** WRITTEN REQUEST **
Copy the records starting at the line "Given: Click the СОГАЗ company logo" and ending at the end of the records, changing "company logo" to "brand emblem" and keeping everything else the same. Leave the pictures out.

** MATERIAL **
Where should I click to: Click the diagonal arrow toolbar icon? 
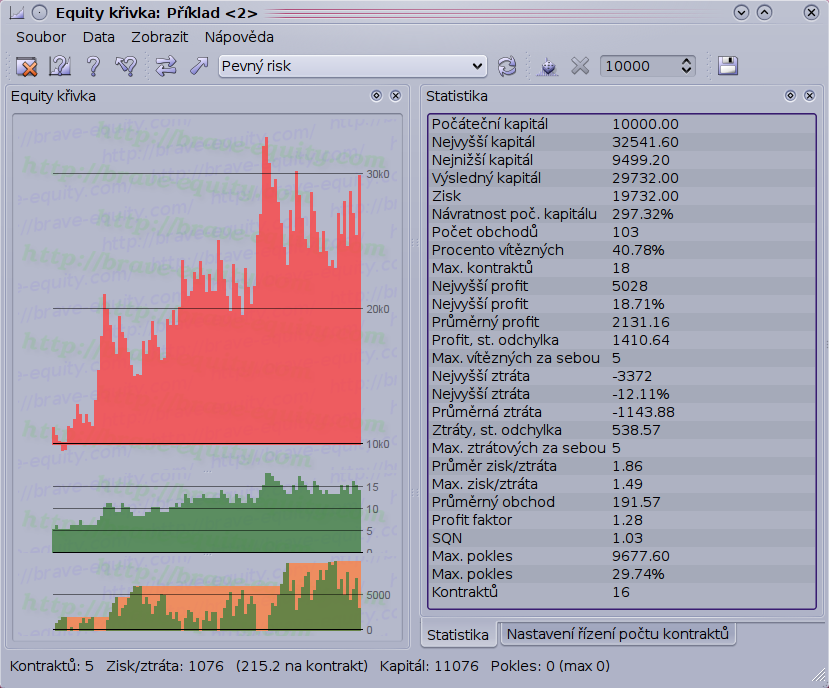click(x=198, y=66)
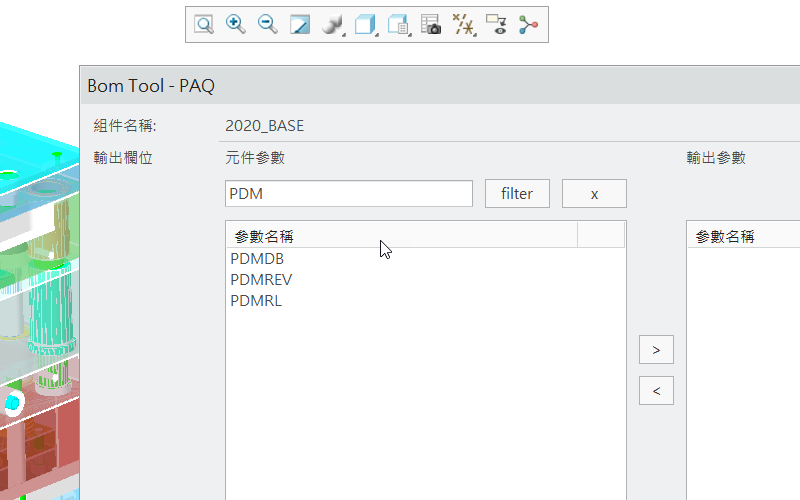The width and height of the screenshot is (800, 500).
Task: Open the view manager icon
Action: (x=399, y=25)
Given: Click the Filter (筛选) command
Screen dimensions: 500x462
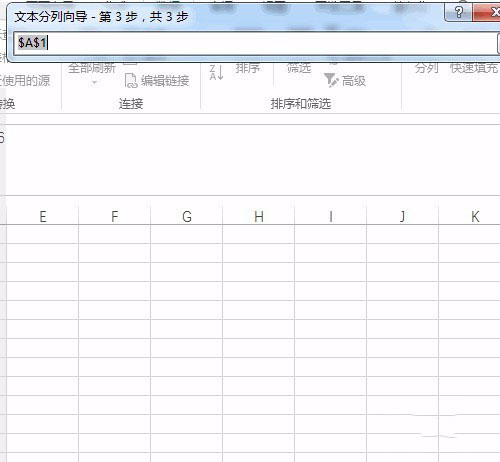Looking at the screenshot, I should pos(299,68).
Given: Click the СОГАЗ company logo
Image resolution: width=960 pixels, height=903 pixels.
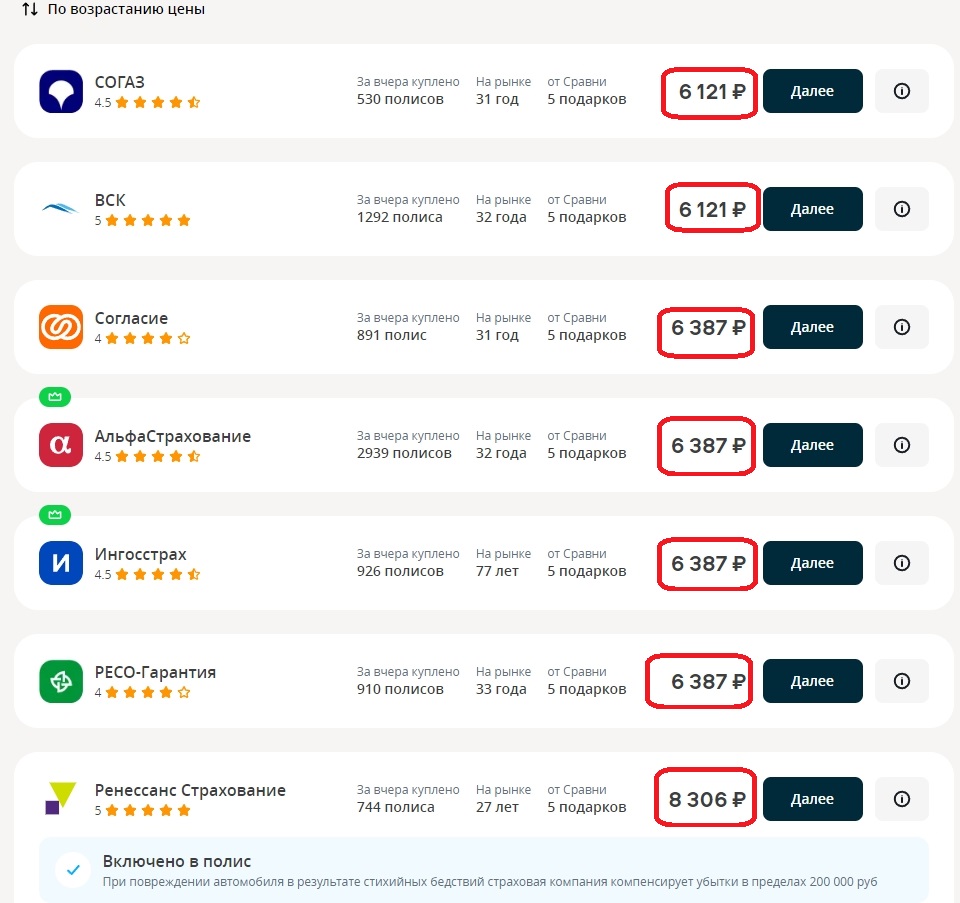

** COMPLETE OUTPUT **
Given: Click the СОГАЗ brand emblem
Image resolution: width=960 pixels, height=903 pixels.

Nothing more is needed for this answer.